Pre-fabricated components make up today’s modular data centers. Not only is the equipment pre-installed and wired, but cabinets also can be pre-installed with or without IT equipment. The only things required at the project site are utilities connections and module cross-connection wiring and piping.
As simple as this sounds, there are six things facilities professionals should keep in mind when considering a modular approach to a data center.
- Design standards – Good architecture sense should come into play from the start, taking into consideration both efficiency and flexibility in terms of layouts. IT equipment still needs to be protected from elements not only during construction but also operations. Equipment must remain airtight and watertight. Other considerations include aesthetics, local code requirements, and the owner’s design wishlist, if any.
- Computer room size – The modular unit’s size should be flexible and scalable meet the owner’s needs and have the capacity to support racks, storage units, and mainframe computer equipment as needed. It also should offer enough height above for overhead power distribution.
- Third-party testing and certification – Two documents for modular data centers that facility managers should be aware of are UL Subject 2755 Outline of Investigation for Modular Data Centers and the NEC 2014 National Electrical Code Article 646, Modular Data Centers.
- Energy efficiency – The modular data center’s PUE calculation, as outlined by Green Grid and the U.S. Department of Energy, must be clearly stated if information about the total energy required to operate the data center from the utility to the IT equipment is not provided. Ask for complete documentation of the PUE calculation.

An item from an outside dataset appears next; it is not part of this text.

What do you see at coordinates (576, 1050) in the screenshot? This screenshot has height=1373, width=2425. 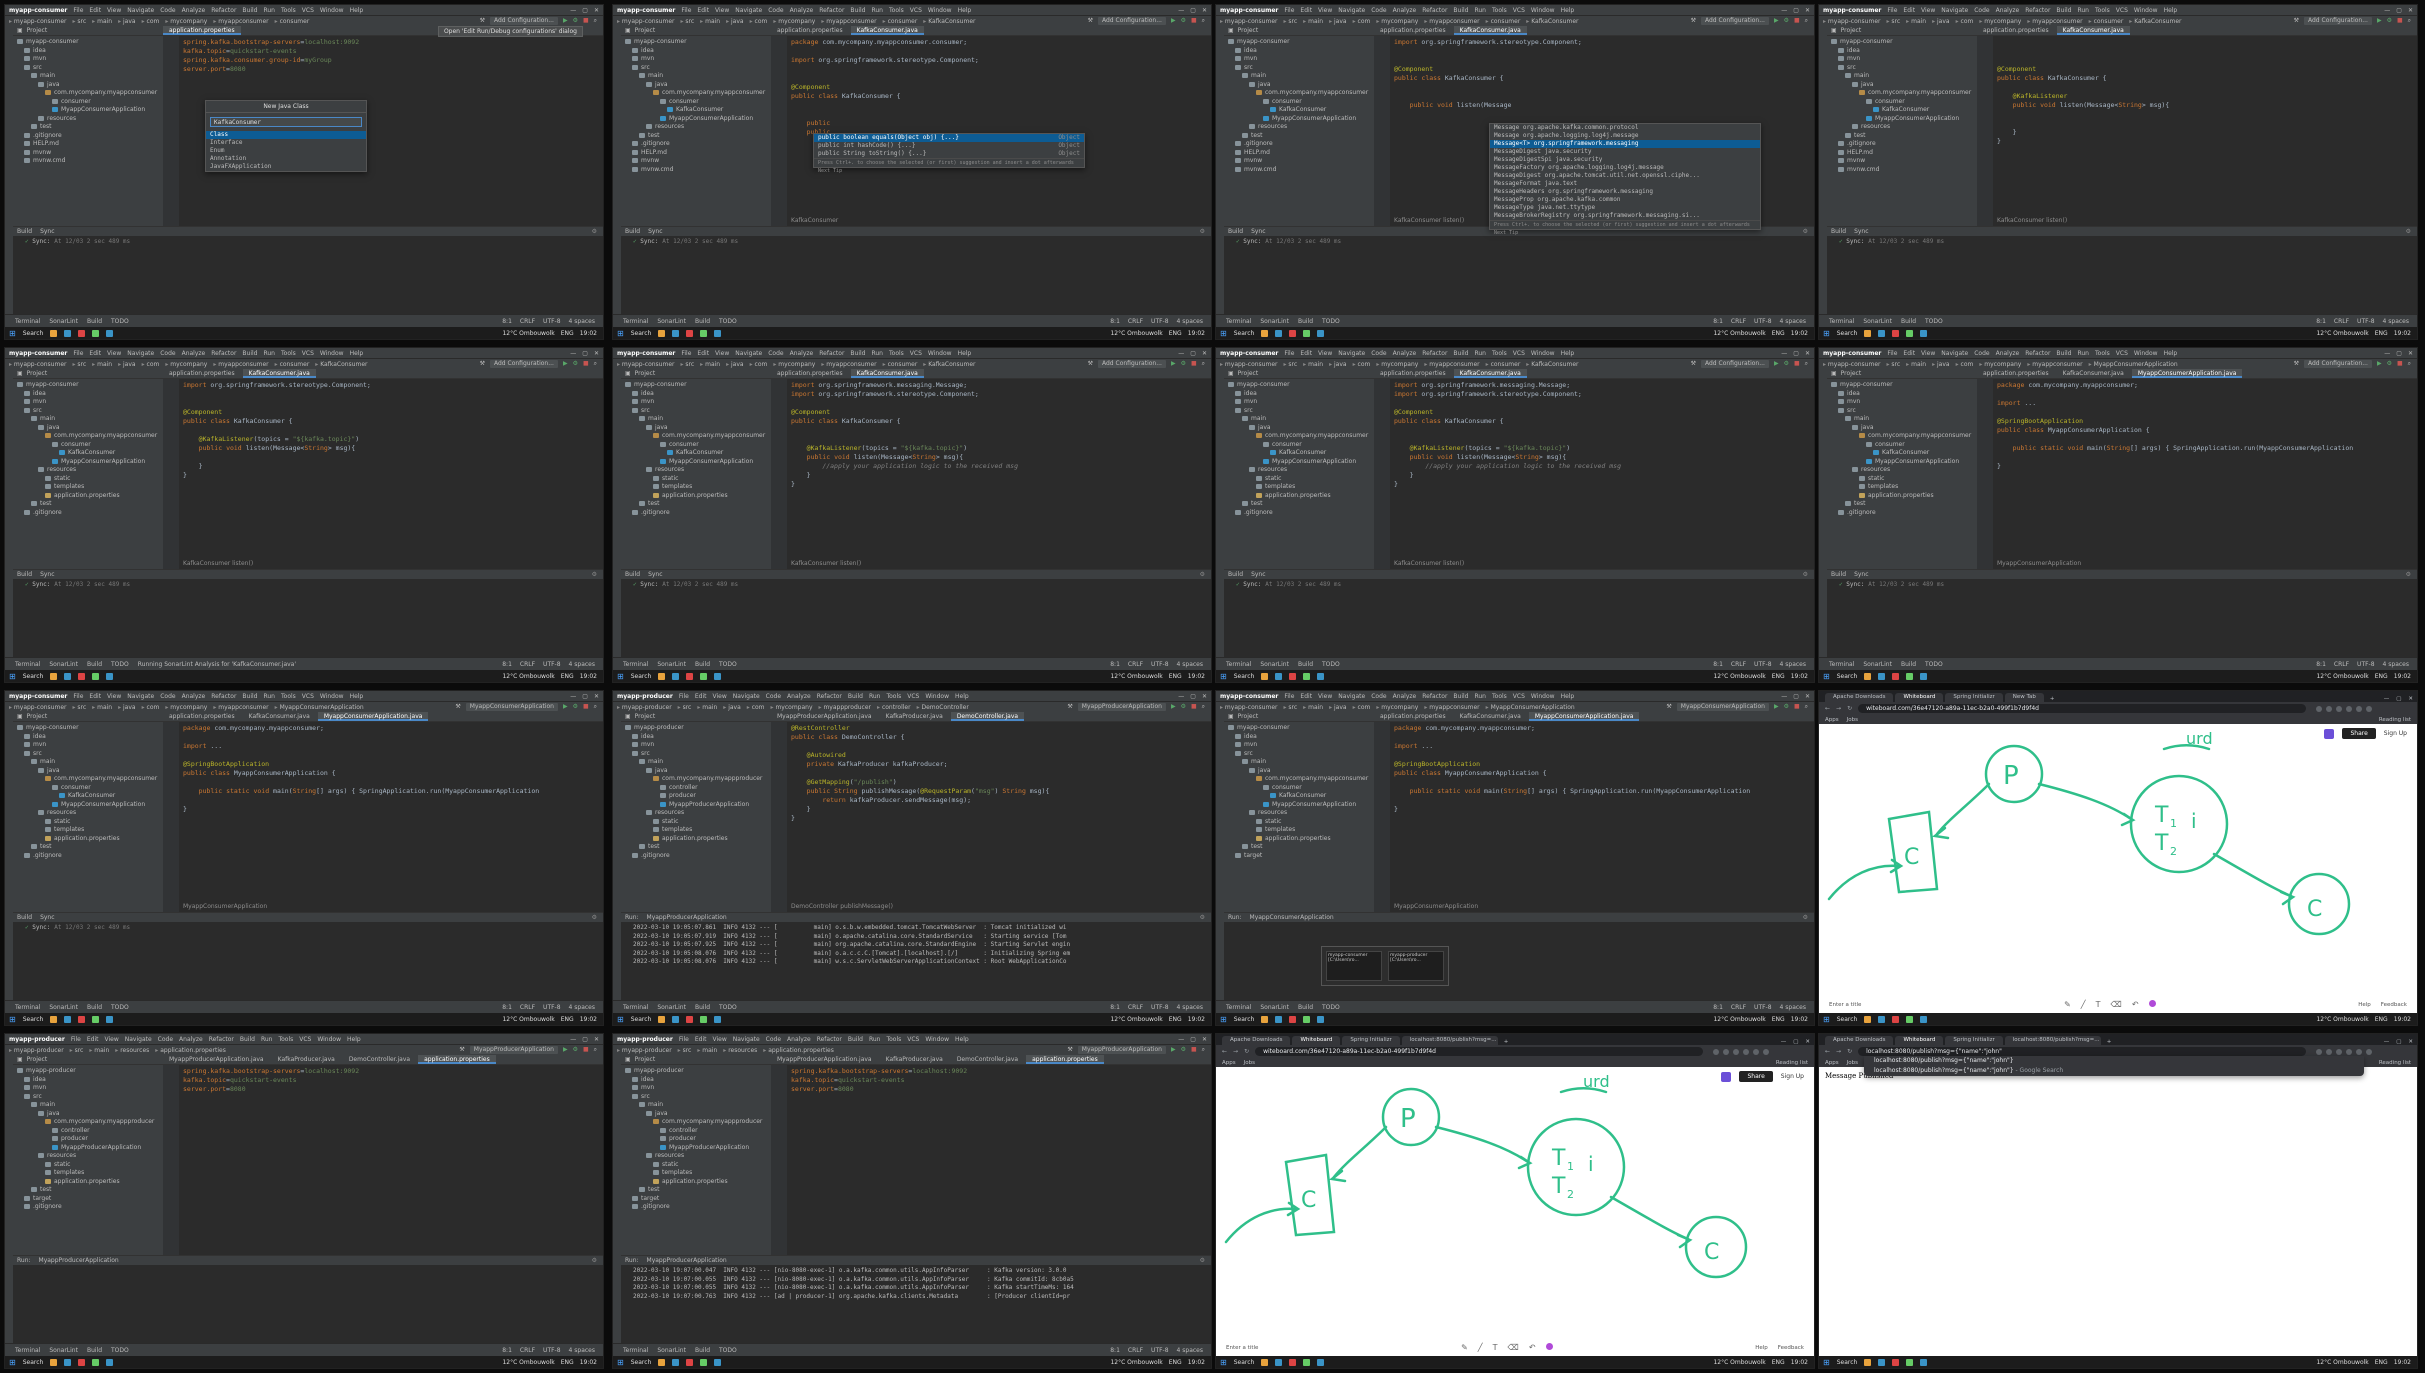 I see `debug-icon: ⚙` at bounding box center [576, 1050].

- Power distribution – Look for modular systems that offer flexible power distribution capabilities, including various kW equipment loads, types of load connections, ampacities and voltages. And 80/277V, 400/230V or 208/120V power to the IT equipment should be available, among other key factors.
- Temperature control – Install cooling systems that provide concurrent maintainability and fault tolerance, if necessary. Be sure to select ones that meet the latest energy codes and also have the flexibility to cool a wide range of installed equipment. Consider using hot/cold aisle containment systems for efficient cooling.